Menos criticar con la mente, más construir con las manos
Periodismo para sanar: Introducción a “Manos de la Transición”, el primer libro de mutantia.ch
A veces hay que tocar fondo para rebrotar. Con el cuerpo, las emociones, el alma, la esencia. Yo me encontré con el sótano de mi profesión de periodista después de una investigación sobre monocultivos, en abril del 2012 en Argentina. Estuve cuatro días de gira entre Rosario (Santa Fe) y Selva (Santiago del Estero) entrevistando médicos, químicos, ingenieros agrónomos, vecinos de los campos agrícolas y fumigadores. Quise sentir, ver, oler y escuchar lo que tanto se escribe y se critica desde hace décadas: el sistema agroindustrial. Y la realidad superó mi imaginación. Sabía que la agroindustria era un capítulo oscuro en la historia del planeta, pero no era conciente de que aquello era lo que los vecinos afectados llaman genocidio silencioso.
Me impactó la historia de Viviana Peralta y su familia, que viven en las afueras de San Jorge, una pequeña ciudad en medio de los monocultivos de Santa Fe. Cuando su vecino fumigaba el campo a diez metros de su casa tenían que cerrar ventanas y puertas, de lo contrario no podían respirar. “Los químicos entraron igual al hogar”, se acuerda Viviana. “Mi lengua se puso pesada y no podía hablar. Tuve que esperar hasta que la sensación se fuera”. Ayelen, la hija más pequeña, de sólo dos años, no pudo hacer como su mamá. Hubo noches en las que durmió sobre el pecho de Viviana para que ella sintiera si la beba seguía respirando. En lugar de brindarle apoyo, el municipio afirmaba que Viviana sufría de psicosis. Y tanto el intendente como el vecino le ofrecieron remedios, estadías en hoteles, autos o incluso una casa en la ciudad. “Pero nosotros queremos quedarnos acá”, dice Viviana. “Hemos construido esta casa, pagamos los impuestos y tenemos el derecho de vivir dignamente, no importa si tenemos mucho o poco.”
En resumidas cuentas, a la vecina de un productor de alimentos casi se le muere la hija por los insumos usados en el campo de cultivo. Entonces, ¿qué hay dentro de nuestra comida? ¿Dentro del aceite de maíz, de la salsa de soja, de las verduras y frutas, del pan? ¿Puede ser que lo que afectó a Ayelen se manifieste más lento en nuestros cuerpos adultos?
Los cuatro días vividos en los monocultivos de Argentina alteraron mi vida profundamente. ¿Qué estoy haciendo? me pregunté. ¿Es necesario que comunique algo tan nefasto, habiendo ya suficientes malas noticias en el mundo?

## [REQUISITO]
Copia de la introducción al libro todo lo que va desde "Menos criticar con" hasta "llaman genocidio silencioso.", y sustituye "monocultivos" por "cultivos extensivos". Los registros provienen de una fuente distinta a la del texto.

## [REGISTROS DE DATOS]

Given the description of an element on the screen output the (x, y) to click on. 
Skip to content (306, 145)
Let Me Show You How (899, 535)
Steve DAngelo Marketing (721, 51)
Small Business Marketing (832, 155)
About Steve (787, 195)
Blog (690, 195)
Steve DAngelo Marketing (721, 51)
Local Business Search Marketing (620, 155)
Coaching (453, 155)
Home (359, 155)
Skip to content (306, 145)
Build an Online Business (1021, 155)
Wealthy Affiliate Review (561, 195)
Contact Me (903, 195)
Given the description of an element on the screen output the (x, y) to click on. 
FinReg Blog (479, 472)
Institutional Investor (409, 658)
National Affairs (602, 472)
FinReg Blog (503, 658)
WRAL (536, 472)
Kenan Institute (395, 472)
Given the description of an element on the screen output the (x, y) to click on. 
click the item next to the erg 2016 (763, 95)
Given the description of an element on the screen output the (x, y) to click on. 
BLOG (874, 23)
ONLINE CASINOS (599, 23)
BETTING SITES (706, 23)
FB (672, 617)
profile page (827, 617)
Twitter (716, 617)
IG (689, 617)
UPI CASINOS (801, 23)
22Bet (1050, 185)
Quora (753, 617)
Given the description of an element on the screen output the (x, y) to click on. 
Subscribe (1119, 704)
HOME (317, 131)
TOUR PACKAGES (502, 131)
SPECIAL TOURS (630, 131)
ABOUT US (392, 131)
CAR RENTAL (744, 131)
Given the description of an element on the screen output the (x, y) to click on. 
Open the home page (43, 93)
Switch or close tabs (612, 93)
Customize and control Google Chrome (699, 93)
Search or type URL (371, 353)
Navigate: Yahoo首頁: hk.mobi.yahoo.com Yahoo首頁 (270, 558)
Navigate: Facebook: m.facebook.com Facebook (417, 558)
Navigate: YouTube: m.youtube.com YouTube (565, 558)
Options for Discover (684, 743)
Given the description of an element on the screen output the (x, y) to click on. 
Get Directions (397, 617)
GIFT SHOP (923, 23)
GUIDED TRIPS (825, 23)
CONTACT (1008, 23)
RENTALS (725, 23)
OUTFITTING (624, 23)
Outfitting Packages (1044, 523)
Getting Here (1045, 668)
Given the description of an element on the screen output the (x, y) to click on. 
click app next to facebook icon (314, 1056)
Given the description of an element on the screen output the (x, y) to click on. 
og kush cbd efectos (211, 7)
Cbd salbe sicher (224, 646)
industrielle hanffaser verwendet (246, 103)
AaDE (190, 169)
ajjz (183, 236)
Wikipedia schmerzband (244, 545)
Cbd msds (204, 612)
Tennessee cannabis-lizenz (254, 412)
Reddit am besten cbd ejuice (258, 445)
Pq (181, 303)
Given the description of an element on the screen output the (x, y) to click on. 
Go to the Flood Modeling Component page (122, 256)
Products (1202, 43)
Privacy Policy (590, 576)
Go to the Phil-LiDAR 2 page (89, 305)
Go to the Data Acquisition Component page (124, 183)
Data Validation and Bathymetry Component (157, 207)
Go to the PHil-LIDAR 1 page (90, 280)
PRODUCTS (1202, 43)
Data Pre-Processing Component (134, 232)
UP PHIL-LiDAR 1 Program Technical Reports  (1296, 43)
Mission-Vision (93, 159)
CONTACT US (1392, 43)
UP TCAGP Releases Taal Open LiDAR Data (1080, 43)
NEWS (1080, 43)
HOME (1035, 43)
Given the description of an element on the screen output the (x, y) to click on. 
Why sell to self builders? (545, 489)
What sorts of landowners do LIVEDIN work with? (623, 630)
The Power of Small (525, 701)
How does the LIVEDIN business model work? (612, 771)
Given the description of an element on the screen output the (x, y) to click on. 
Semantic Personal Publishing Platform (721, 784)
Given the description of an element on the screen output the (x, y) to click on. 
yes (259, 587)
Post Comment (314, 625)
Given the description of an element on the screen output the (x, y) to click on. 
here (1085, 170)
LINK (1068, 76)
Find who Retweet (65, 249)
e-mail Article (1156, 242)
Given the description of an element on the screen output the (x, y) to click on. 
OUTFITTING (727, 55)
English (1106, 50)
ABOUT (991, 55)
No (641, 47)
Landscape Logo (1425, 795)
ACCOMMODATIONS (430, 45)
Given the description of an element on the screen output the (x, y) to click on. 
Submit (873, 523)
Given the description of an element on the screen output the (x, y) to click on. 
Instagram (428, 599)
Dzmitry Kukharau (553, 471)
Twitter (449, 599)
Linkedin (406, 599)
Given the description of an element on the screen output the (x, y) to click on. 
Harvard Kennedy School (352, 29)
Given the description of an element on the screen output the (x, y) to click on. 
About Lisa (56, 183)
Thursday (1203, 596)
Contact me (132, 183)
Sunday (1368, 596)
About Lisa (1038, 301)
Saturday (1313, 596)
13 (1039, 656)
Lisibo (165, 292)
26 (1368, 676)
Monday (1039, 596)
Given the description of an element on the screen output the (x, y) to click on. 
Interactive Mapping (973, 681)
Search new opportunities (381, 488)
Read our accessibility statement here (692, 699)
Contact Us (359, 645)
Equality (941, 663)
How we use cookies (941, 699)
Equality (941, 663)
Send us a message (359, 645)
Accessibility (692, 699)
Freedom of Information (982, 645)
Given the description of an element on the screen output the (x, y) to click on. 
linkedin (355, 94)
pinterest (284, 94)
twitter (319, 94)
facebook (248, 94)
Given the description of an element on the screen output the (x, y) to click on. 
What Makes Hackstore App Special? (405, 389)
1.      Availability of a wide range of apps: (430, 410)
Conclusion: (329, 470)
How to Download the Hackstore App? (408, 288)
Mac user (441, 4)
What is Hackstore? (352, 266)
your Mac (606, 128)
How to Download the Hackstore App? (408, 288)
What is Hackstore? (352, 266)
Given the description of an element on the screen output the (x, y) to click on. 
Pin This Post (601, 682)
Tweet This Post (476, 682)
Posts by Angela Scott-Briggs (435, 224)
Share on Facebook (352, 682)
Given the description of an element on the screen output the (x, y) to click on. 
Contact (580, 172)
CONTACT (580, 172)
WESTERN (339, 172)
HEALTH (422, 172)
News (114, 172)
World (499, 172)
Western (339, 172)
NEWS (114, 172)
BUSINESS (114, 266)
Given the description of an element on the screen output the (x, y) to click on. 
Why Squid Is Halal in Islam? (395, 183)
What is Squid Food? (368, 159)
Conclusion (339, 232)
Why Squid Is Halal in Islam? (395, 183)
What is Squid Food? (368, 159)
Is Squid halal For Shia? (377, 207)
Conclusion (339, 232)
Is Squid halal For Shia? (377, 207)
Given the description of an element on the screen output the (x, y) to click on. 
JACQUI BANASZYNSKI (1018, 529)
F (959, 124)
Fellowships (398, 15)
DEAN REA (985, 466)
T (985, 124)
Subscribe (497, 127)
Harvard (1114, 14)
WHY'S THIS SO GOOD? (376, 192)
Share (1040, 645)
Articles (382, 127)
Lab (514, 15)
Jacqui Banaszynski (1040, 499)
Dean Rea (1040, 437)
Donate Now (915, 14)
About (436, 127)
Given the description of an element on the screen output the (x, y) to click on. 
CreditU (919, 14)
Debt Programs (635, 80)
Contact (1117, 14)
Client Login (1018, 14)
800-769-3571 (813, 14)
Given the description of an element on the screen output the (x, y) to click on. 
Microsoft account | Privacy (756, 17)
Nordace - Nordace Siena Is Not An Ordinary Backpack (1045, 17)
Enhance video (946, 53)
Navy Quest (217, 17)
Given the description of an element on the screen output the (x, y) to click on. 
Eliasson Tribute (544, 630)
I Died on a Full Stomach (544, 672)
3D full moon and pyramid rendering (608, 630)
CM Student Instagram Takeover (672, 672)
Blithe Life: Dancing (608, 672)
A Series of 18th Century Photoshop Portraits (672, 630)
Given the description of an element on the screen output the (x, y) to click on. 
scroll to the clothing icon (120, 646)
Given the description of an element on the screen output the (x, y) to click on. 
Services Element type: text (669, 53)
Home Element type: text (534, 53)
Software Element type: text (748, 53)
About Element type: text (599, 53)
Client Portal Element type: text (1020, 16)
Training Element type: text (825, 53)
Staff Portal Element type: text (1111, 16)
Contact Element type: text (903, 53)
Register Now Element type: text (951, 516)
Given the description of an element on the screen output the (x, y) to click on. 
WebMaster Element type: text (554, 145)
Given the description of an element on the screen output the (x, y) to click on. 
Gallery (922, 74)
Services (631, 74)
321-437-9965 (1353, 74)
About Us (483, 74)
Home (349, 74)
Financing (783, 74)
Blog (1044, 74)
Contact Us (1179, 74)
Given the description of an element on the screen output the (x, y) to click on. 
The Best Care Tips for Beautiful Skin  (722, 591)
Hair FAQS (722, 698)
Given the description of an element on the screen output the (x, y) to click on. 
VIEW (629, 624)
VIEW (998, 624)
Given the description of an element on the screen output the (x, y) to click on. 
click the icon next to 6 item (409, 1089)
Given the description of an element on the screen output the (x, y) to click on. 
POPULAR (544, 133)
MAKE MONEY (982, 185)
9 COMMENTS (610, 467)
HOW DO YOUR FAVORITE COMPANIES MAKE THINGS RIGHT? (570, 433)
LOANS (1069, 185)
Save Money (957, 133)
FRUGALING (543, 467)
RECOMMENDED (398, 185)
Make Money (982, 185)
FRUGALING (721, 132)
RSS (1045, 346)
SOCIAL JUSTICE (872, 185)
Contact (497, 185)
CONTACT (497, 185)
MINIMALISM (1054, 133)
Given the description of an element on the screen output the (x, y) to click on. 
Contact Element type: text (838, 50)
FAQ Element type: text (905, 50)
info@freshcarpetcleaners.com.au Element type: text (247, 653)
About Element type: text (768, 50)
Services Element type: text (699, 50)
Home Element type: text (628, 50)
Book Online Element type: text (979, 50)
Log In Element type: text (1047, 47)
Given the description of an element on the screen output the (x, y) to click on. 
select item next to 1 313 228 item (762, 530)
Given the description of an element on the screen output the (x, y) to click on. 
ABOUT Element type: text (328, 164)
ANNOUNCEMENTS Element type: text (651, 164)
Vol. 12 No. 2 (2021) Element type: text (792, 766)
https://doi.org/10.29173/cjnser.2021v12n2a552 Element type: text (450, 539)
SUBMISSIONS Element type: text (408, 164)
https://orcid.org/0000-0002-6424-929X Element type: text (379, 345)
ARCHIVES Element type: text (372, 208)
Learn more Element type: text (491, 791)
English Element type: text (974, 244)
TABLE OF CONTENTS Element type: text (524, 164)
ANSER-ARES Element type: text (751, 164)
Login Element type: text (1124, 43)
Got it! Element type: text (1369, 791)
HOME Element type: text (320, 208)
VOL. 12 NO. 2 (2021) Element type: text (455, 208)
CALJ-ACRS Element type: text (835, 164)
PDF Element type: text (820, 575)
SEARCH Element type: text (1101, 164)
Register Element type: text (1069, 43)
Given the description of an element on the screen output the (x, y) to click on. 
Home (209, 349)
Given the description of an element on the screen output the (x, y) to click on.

## [RESULTADO]
Menos criticar con la mente, más construir con las manos
Periodismo para sanar: Introducción a “Manos de la Transición”, el primer libro de mutantia.ch
A veces hay que tocar fondo para rebrotar. Con el cuerpo, las emociones, el alma, la esencia. Yo me encontré con el sótano de mi profesión de periodista después de una investigación sobre cultivos extensivos, en abril del 2012 en Argentina. Estuve cuatro días de gira entre Rosario (Santa Fe) y Selva (Santiago del Estero) entrevistando médicos, químicos, ingenieros agrónomos, vecinos de los campos agrícolas y fumigadores. Quise sentir, ver, oler y escuchar lo que tanto se escribe y se critica desde hace décadas: el sistema agroindustrial. Y la realidad superó mi imaginación. Sabía que la agroindustria era un capítulo oscuro en la historia del planeta, pero no era conciente de que aquello era lo que los vecinos afectados llaman genocidio silencioso.